THOUGHTS

BRIDGING THE GAPS: STRENGTHENING MALAYSIA’S TB RESPONSE FOR MIGRANT WORKERS

24/03/2025 11:59 AM
Opinions on topical issues from thought leaders, columnists and editors.
By :
Dr. Jo Ann Andoy Galvan

World Tuberculosis (TB) Day, observed annually on March 24, serves as a global reminder of the urgent need to eliminate TB. According to the Ministry of Health Malaysia’s 2023 annual report, Malaysia recorded 26,781 TB cases in 2023, marking a 5.47 per cent increase from 25,391 cases in 2022.

Despite medical advancements, Malaysia continues to grapple with TB, particularly among vulnerable populations like migrant workers. Systemic gaps in policy and healthcare access allow cases to go undiagnosed and untreated, fuelling further transmission.

Challenges in TB Prevention Among Migrant Workers

Migrant workers, both documented and undocumented, face significant barriers to healthcare access, which increases their risk of TB transmission. Many live and work in high-traffic environments such as restaurants, construction sites and factories – crowded settings where TB can spread easily.

The Ministry of Health provides free TB treatment for all, including foreign workers. Through decentralisation, treatment facilities have expanded into underserved semi-urban and rural areas, reducing barriers to healthcare. This initiative, eliminating costs for everyone, marks a significant step toward eradicating TB in Malaysia.

However, the fear of deportation discourages undocumented workers from seeking medical care, often leading to delayed diagnosis and treatment. Meanwhile, documented workers who test positive for TB during mandatory screenings often face refusal to renew their work permit by relevant authorities. During the annual health screening process, migrant workers suspected with latent TB infection (LTBI) – a non-contagious, treatable condition that has not progressed to active disease – are deemed unfit with no opportunity for treatment and continuation of work in the country. Their work permits are denied with no exceptions.

One of the key challenges in TB prevention is the lack of differentiation between:

  • Active TB Disease: Symptomatic, contagious and requiring immediate treatment.
  • Latent TB Infection: Asymptomatic and non-contagious, but with the potential to become active.

Currently, the Immigration Department of Malaysia refuses to renew the work permit of workers who test positive for TB through the QuantiFERON-TB Gold (QFT-G) test, without distinguishing between active and latent infection. As a result, individuals with LTBI lose their legal work status, risking overstaying, illegal employment and, ultimately, becoming undocumented migrants.

This outcome forces many to choose between health and survival. Driven by the need to support families back home, some sacrifice their health and avoid seeking treatment – a decision that increases the risk of TB transmission within the community.

Instead of refusal of work permit renewal, migrant workers diagnosed with LTBI should be encouraged to seek treatment at Klinik Kesihatan under Directly Observed Therapy (DOT) or regular follow-up for those able to comply. This approach would not only prevent the progression to active TB but also reduce the risk of possible transmission rates and strengthen Malaysia’s TB control efforts.

A Call for Accelerated Action

Malaysia’s National Strategic Plan to End TB (2021-2030) aligns with the World Health Organisation’s End TB Strategy, yet gaps remain in addressing Active TB and LTBI among migrant workers. A multidisciplinary, evidence-based approach is essential to improve TB prevention and treatment.

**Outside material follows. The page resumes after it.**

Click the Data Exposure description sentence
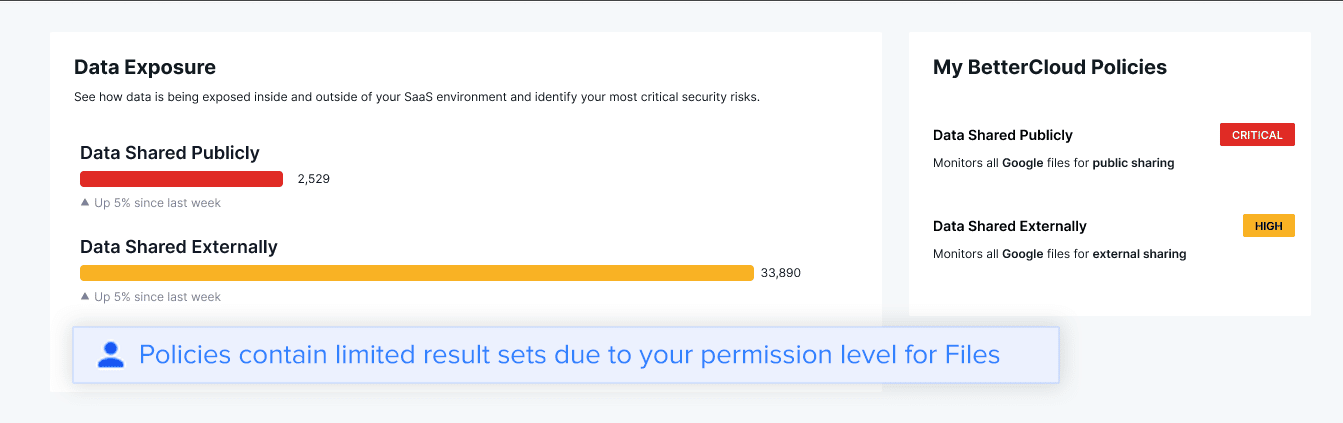This screenshot has height=423, width=1343. tap(417, 98)
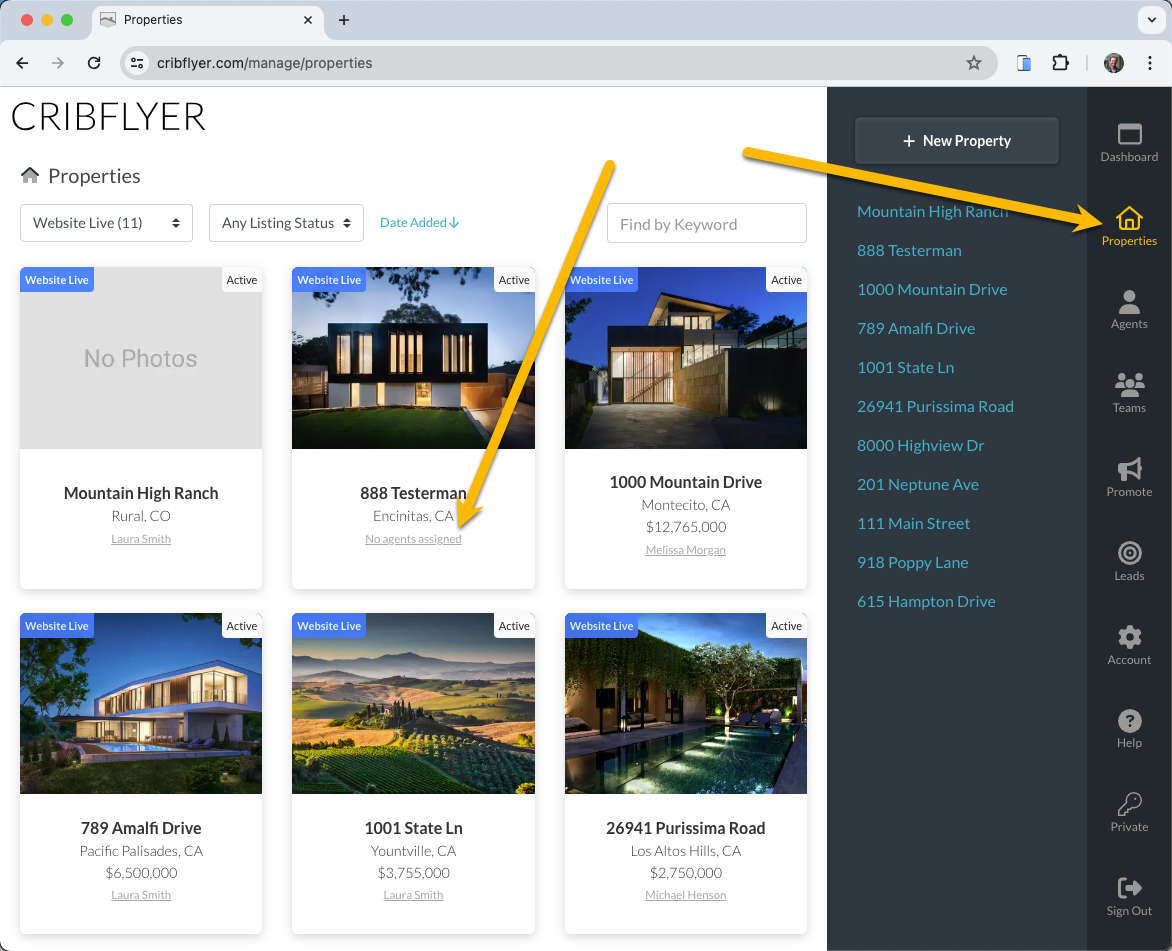Select the Promote megaphone icon
Viewport: 1172px width, 951px height.
pos(1129,469)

Key Actions for a More Effective TB Response:

  • Interagency Collaboration: The Immigration Department of Malaysia, Department of Occupational Safety & Health Malaysia (DOSH), Malaysia’s Foreign Workers Medical Examination Monitoring Agency (FOMEMA), and employment agencies must coordinate data-sharing and policy integration.
  • Legal Protection for LTBI Cases: Legal migrant workers with LTBI should receive treatment and support without the risk of work permit renewal refusal.
  • Refined Screening Protocols: Positive QFT-G results should prompt secondary testing (e.g. chest X-ray, sputum test) to confirm active disease before initiating treatment or making public health decisions.
  • Comprehensive Patient Follow-Up and Adherence Monitoring: Robust tracking systems should be implemented to monitor patient adherence through digital tools (SMS reminders, mobile apps), home visits or direct healthcare provider engagement. A patient-centred approach should also be adopted when screening close contacts to ensure early detection and timely intervention.
  • Health Education Initiatives: Medical professionals should educate migrant workers on early detection, adherence to treatment, and prevention of TB transmission among vulnerable populations.

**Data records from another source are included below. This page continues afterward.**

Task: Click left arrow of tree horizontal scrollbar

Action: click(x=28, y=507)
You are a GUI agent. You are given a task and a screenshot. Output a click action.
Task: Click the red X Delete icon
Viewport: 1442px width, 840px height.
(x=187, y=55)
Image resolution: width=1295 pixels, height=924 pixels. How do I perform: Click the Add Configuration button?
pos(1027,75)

World TB Day is not just a day of reflection, it is a call to action. Malaysia has the expertise and infrastructure to eliminate TB. However, systemic gaps in TB management, particularly concerning migrant workers, continue to hinder progress. By closing policy loopholes, strengthening interagency collaboration, and implementing targeted LTBI treatment strategies, Malaysia can accelerate its fight against TB.

-- BERNAMA

Dr Jo Ann Andoy Galvan is a Senior Lecturer at the School of Medicine, Faculty of Health and Medical Sciences, Taylor’s University.

[1] https://www.moh.gov.my/moh/resources/Penerbitan/Penerbitan%20Utama/MOH_Annual_Report_2023_updt_2Jan2025.pdf

(The views expressed in this article are those of the author(s) and do not reflect the official policy or position of BERNAMA)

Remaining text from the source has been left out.